Bailey Banks was found to have suffered acute disseminated encephalomyelitis (ADEM). This disease occurs in approximately 1 or 2 per million vaccine recipients, compared with 1 per 1,000 individuals infected with measles and 1 per 500 rubella infections. The court ruled that this is a type of pervasive developmental disorder, but made clear that it is not autism. Like the Poling case, anti-vaxers try to distort the truth to make their case. In the case of ADEM, vaccination helps reduce the risk of contracting the disease by reducing the likelihood of natural infection.
Despite the low standards of proof in the vaccine court (more likely than not, or 50% + a hair), no one has been able to establish a causal relationship between vaccines and autism.
In three of the best cases put forth by the anti-vax movement, the court ruled in all three that vaccines did not cause the individuals’ autism.

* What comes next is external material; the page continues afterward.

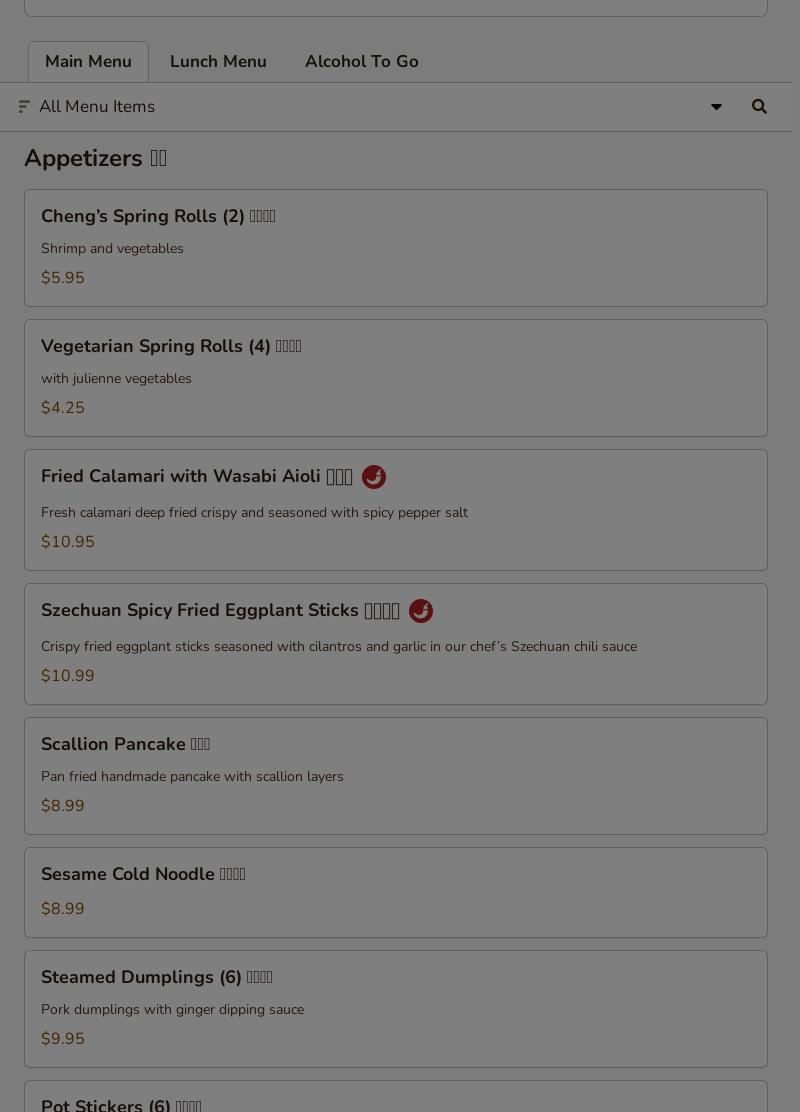Screen dimensions: 800x1112
Task: Click the $8.99 price under Scallion Pancake
Action: tap(62, 806)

Before VICP, the media fueled fears about vaccines, leading to increases in law suits and many manufacturers halting production of vaccines altogether. The VICP was proposed by a coalition of government, health organization, and industry representatives, as well as physicians and ordinary citizens as a means to ensure a suitable supply of vaccines while allowing legal recourse to those injured by vaccines.

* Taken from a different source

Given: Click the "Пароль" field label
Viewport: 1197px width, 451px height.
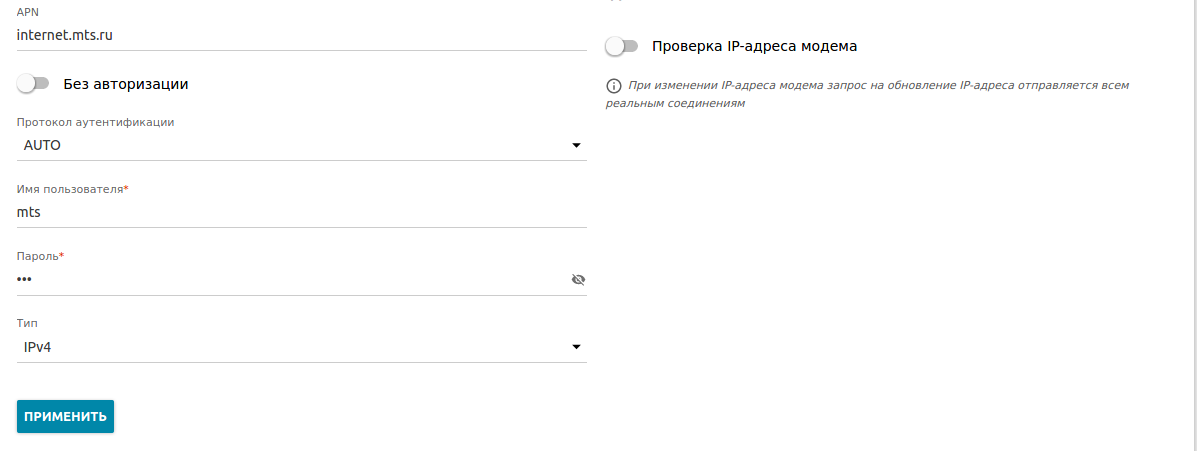Looking at the screenshot, I should point(38,257).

Individuals may still seek damages through the tort system, if they choose, though they must then prove not only that the vaccine caused the injury, but also that the manufacturer was at fault.
Vaccines in General
Pro-disease anti-vaxers want vaccines that are 100% safe. This is never going to happen, as all medicines carry some risk. However, the relative risk of injury from vaccines is significantly lower than the risk of injury from getting the disease naturally. For more information, see the CDC website.
Reduced vaccination rates lead to higher incidents of infection. This has been illustrated in the U.K. following Wakefield’s bogus study, in Germany in 2006 (including two deaths in unvaccinated children), in California, in MN (where an unvaccinated child died from hemophilus influenza type b).

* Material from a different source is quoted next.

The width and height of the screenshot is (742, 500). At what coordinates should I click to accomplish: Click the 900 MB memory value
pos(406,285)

Pro-disease anti-vaxers claim that “Big Pharma” makes lots of money from vaccines. If vaccination rates dropped, however, there would be an increase in preventable illnesses, many of which have high rates of complications resulting in hospitalization and expensive treatment. See the link about Germany above for information on costs associated with the measles outbreak there. The money to be made from the diseases far outweighs any money to be made from vaccines.
Pro-disease anti-vaxers claim that better hygiene has led to a decrease in disease, rather than vaccines. However, many of the diseases prevented by vaccines are airborne, and are not greatly impacted by improved sanitation or hygiene.
Pro-disease anti-vaxers claim that too many antigens (the parts that make the vaccines work) are given at once, ignoring that infants and children are exposed to thousands of antigens every day by touching things and putting their hands or the object in their mouth, through absorption or by inhaling.
They claim that combination shots should be avoided, and that parents should break up the vaccinations into individual vaccines and spread them out. However, this increases the total number of shots received, as well as exposure to those various “toxins” they hate so much.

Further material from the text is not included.